Données de vitesse électrotaxie à partir d'un ensemble d'animaux de type sauvage (N2) et transgéniques (NL5901) sont affichés dans la figure 4. Les NL5901 animaux portent gène α-synucléine humaine sous le contrôle d'unc-54 (gène de la chaîne lourde de la myosine) promoteur. Le exprimé α-synucléine dans le corps muscles mur agrégats 9 et nos résultats montrent qu'il provoque des anomalies dans l'électionréponse trotactic. La vitesse de NL5901 vers est nettement plus lent que le type sauvage. Pour tracer le graphique, nous avons calculé la vitesse de Pandore individuels et tracés résultats dans une boîte à moustaches aide d'un logiciel statistique Minitab ( http://www.minitab.com ).
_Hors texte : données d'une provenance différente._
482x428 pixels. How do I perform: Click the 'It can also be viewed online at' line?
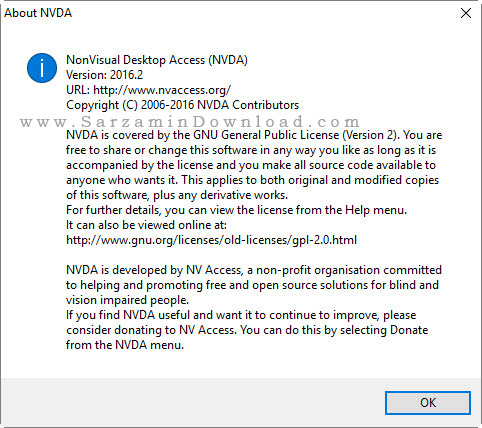tap(146, 225)
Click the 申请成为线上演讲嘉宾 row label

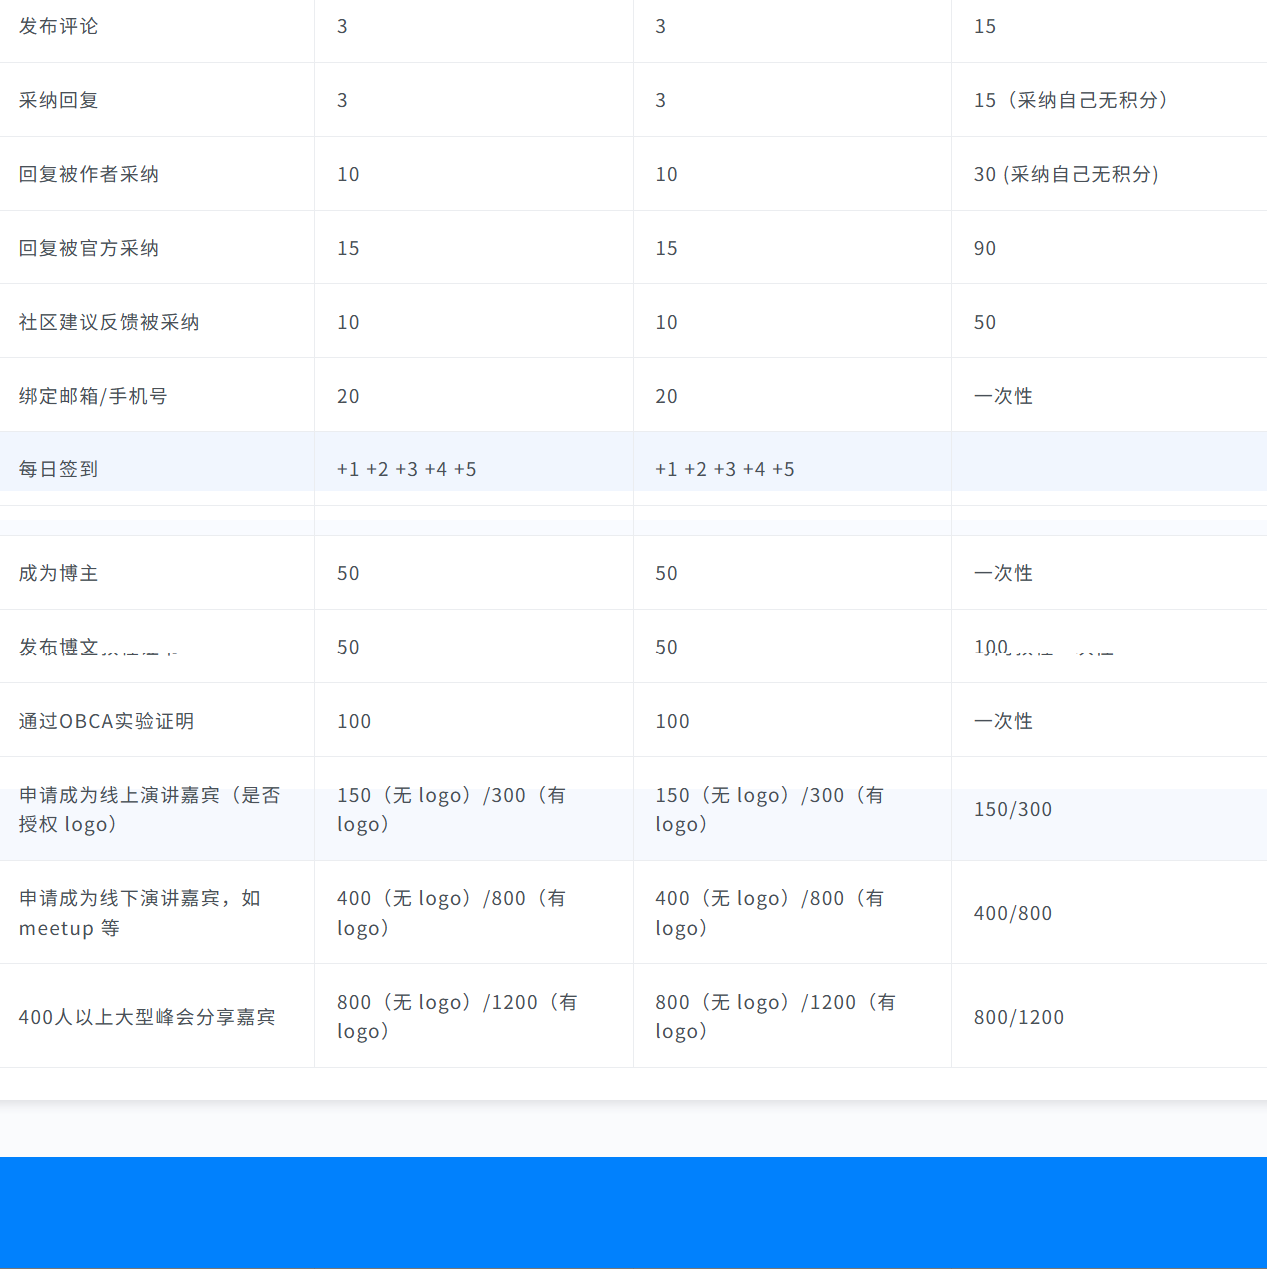tap(149, 809)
En plus de la vitesse, d'autres paramètres de mouvement, comme l'intervention de rotation (temps nécessaire pour achever la reprise en réponse au changement de polarité du champ électrique) et le corps fréquence de flexion (nombre moyen d'ondes sinusoïdales par seconde), peut également être analysé comme décrit ailleurs 5.
Le protocole électrotaxie fonctionne mieux avec une population synchronisée, qui peut être obtenu par traitement avec une solution d'eau de Javel (hypochlorite de sodium et 4 N d'hydroxyde de sodium dans un rapport en volume de 02:03) 10. Toutes les données présentées ici ont été obtenues à partir de populations synchronisées pour écarter la variation de l'âge et du stade-dépendante. Alors que nous avons utilisé les jeunes adultes (69 h post-L1 à200C), d'autres étapes (L2 delà) peut également être testé.
Figure 1. Schéma de plate-forme de criblage microfluidique pour l'analyse de électrotaxie de nématodes. Cliquez ici pour agrandir la figure .
Figure 2. Dispositif microcanal PDMS de moule principal (A) et entièrement assemblé (B).
Figure 3. Position par rapport au temps (A) et la vitesse instantanée (B) sorties du programme de suivi du ver de coutume. SourCE vidéo est une vidéo supplémentaire 1 ci-dessous. Le programme calcule la courbe de vitesse à partir de la courbe poste à temps mais ne tient pas compte des pointes lors du calcul de la vitesse moyenne.
Figure 4. Vitesse électrotaxie de N2 de contrôle de type sauvage et les vers NL5901 transgéniques. NL5901 vers sont nettement plus lent que le contrôle avec p> 0,0001. Elle est déterminée en utilisant le test de Mann-Whitney non paramétrique. n = 10 pour les N2 et n = 23 pour NL5901.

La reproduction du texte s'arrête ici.